Illico le gosse s’est relevé, m’a souri, s’est mis à taper dans ses mains, il était ravi.
– C’est tout à fait ça que je voulais ! Crois-tu qu’il faille beaucoup de réalités pour écrire cet ennemi.
– Pourquoi ?
– Parce que je voudrais que tout le monde ait le même que moi. Je voudrais que tout le monde soit content d’avoir le même ennemi que moi.
– Non, tu n’auras pas besoin de réalités, choisis des mots qui ne veulent rien dire, ça marchera ; parle d’identité par exemple, tout le monde t’écoutera.
Il pencha la tête vers moi, je me demande s’il ne souriait pas un peu :
– Et moi alors, je serai ton ennemi ?
Je n’arrivais pas à lui répondre, j’ai fixé ses yeux noirs, son minois un peu triste et cette lumière sombre en lui. Il répéta.
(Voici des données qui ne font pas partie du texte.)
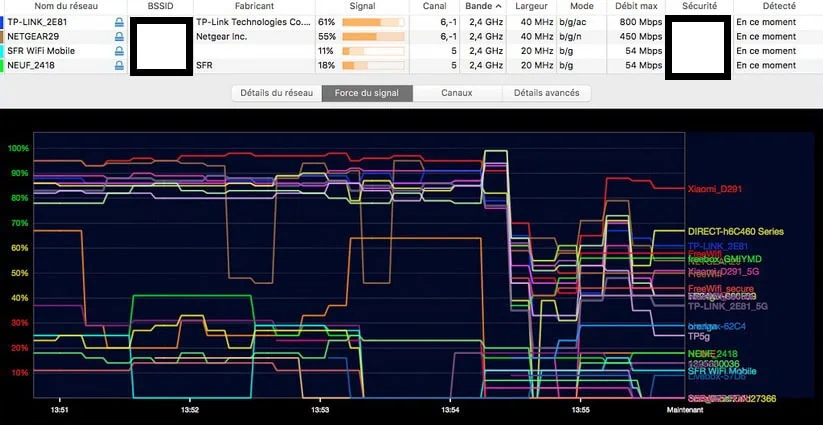
Task: Sort by the Canal column header
Action: (434, 6)
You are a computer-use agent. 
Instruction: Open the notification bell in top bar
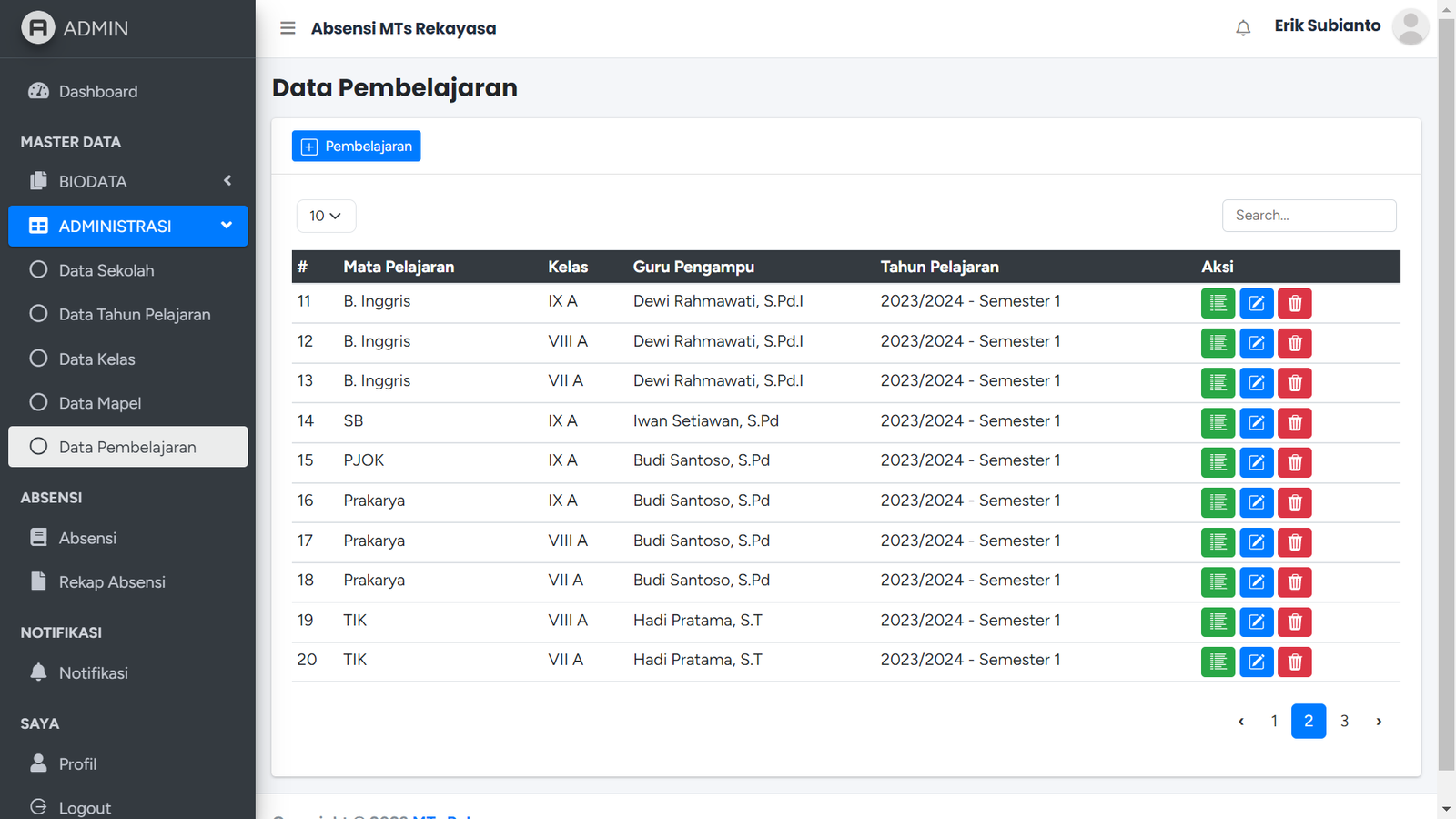[1243, 28]
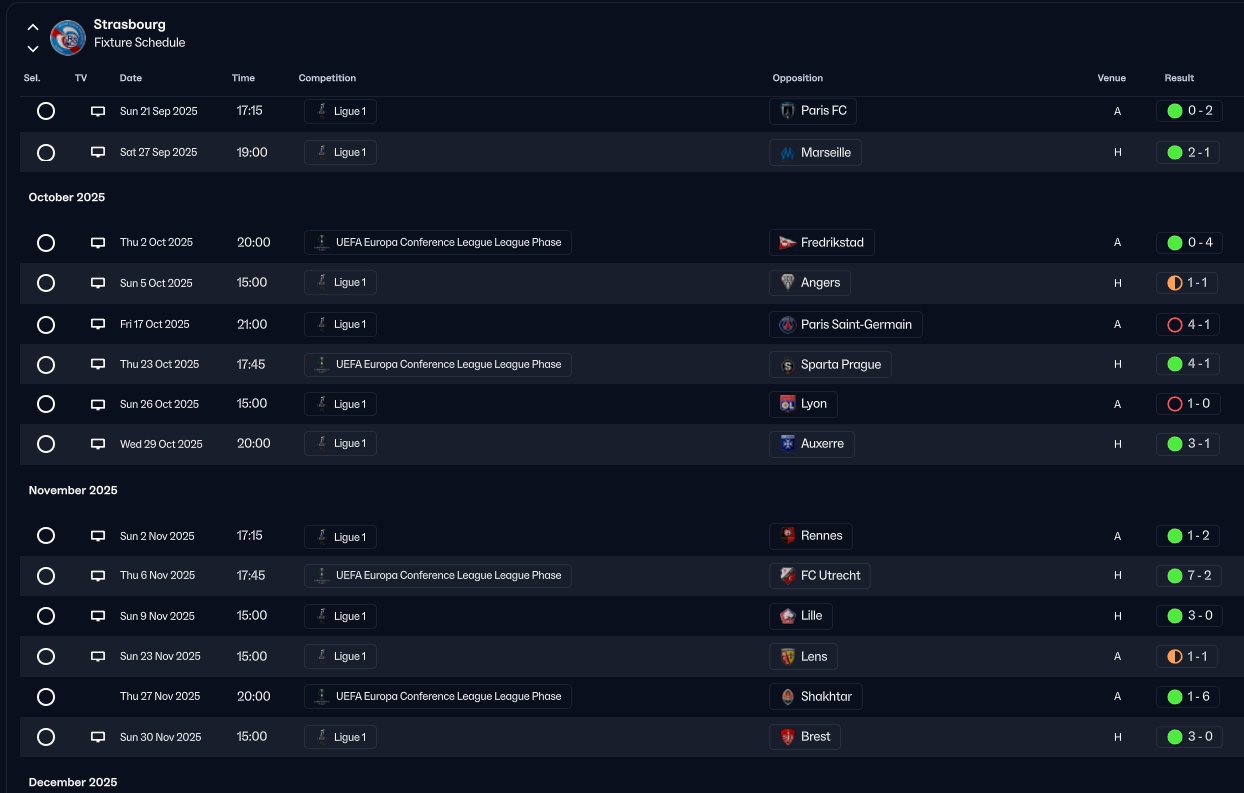1244x793 pixels.
Task: Sort fixtures by the Date column header
Action: click(131, 78)

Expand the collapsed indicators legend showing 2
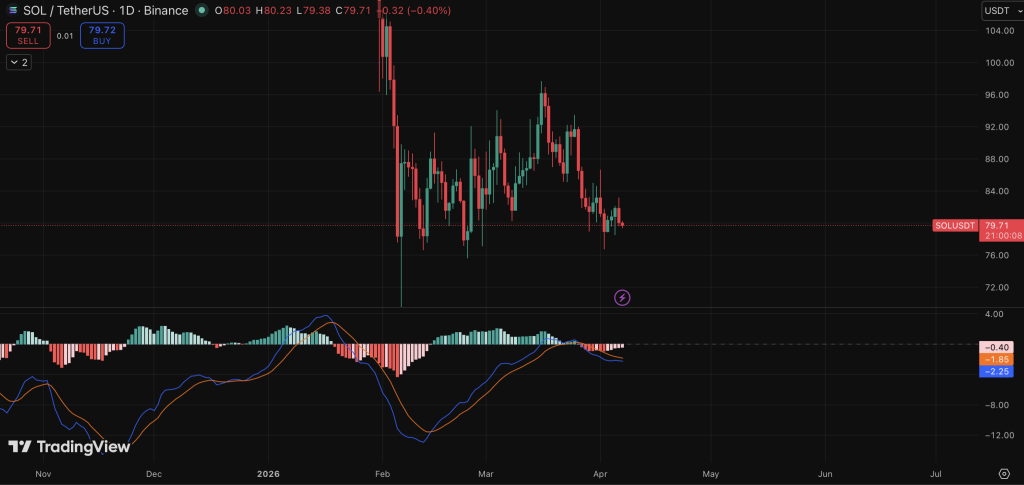[x=19, y=62]
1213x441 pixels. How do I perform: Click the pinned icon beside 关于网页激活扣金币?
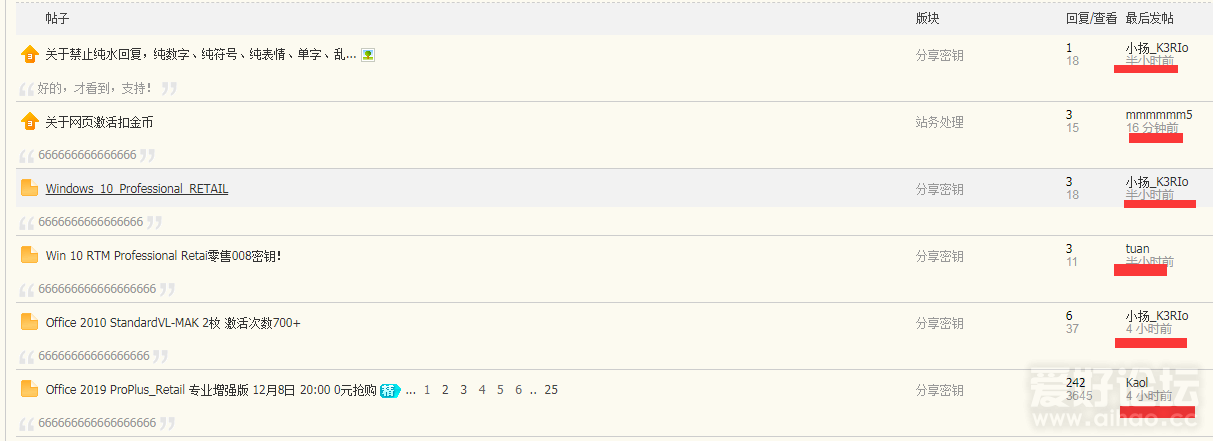29,122
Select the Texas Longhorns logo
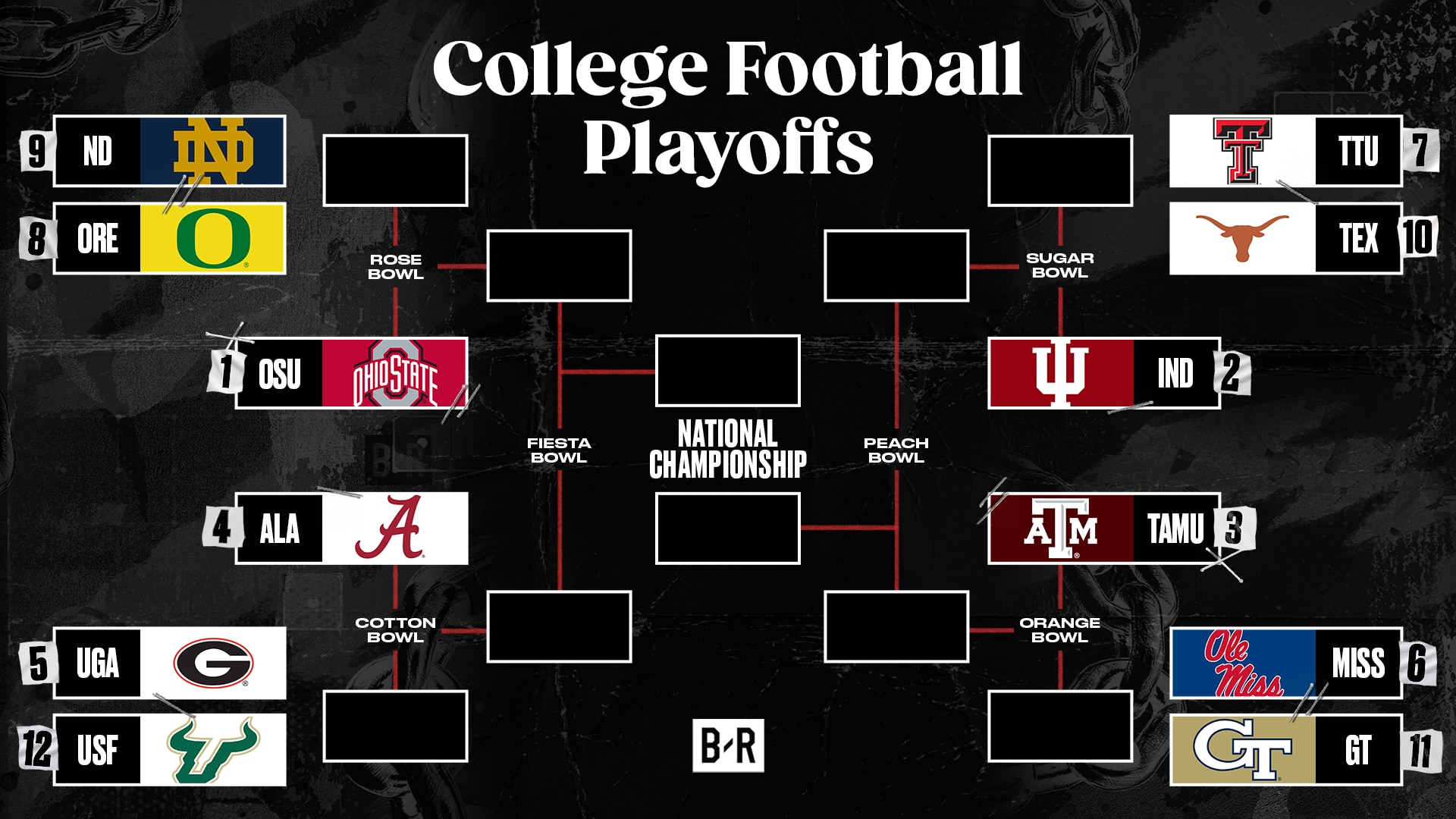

– Et moi alors, je serai ton ennemi ?
– Il est probable que bientôt tu diras que je suis le tien.
Son visage rayonna, mais il insistait :
– Et moi alors, je serai ton ennemi ?
– Non, désolée, tu ne seras jamais mon ennemi, juste un petit adversaire.
Je suis repartie sans observer sa réaction ; j’ai couru le plus vite possible, peut-être que ce gosse m’avait émue ; je ne savais plus si j’avais bien fait ou pas, j’ai remonté la rue du 11 novembre, puis la rue des Gras, et je me suis trouvée au pied de la cathédrale ; je me suis sentie triste un instant, triste pour ce type sur la croix qui avait dit je n’ai qu’un commandement, ce commandement c’est l’amour. Il y a eu comme un petit vent, et la lumière du soleil un peu orangée, j’ai repris ma course, contourné la cathédrale, je suis passée devant la mairie de Clermont, les drapeaux étaient là dans la nuit, j’ai dévalé la rue du Port, les pavés me rassuraient, les battements calmes de mon cœur aussi ; et j’ai ri en courant, ri parce que, rien ni personne ne pourra réduire à néant le besoin d’aimer et d’être aimé.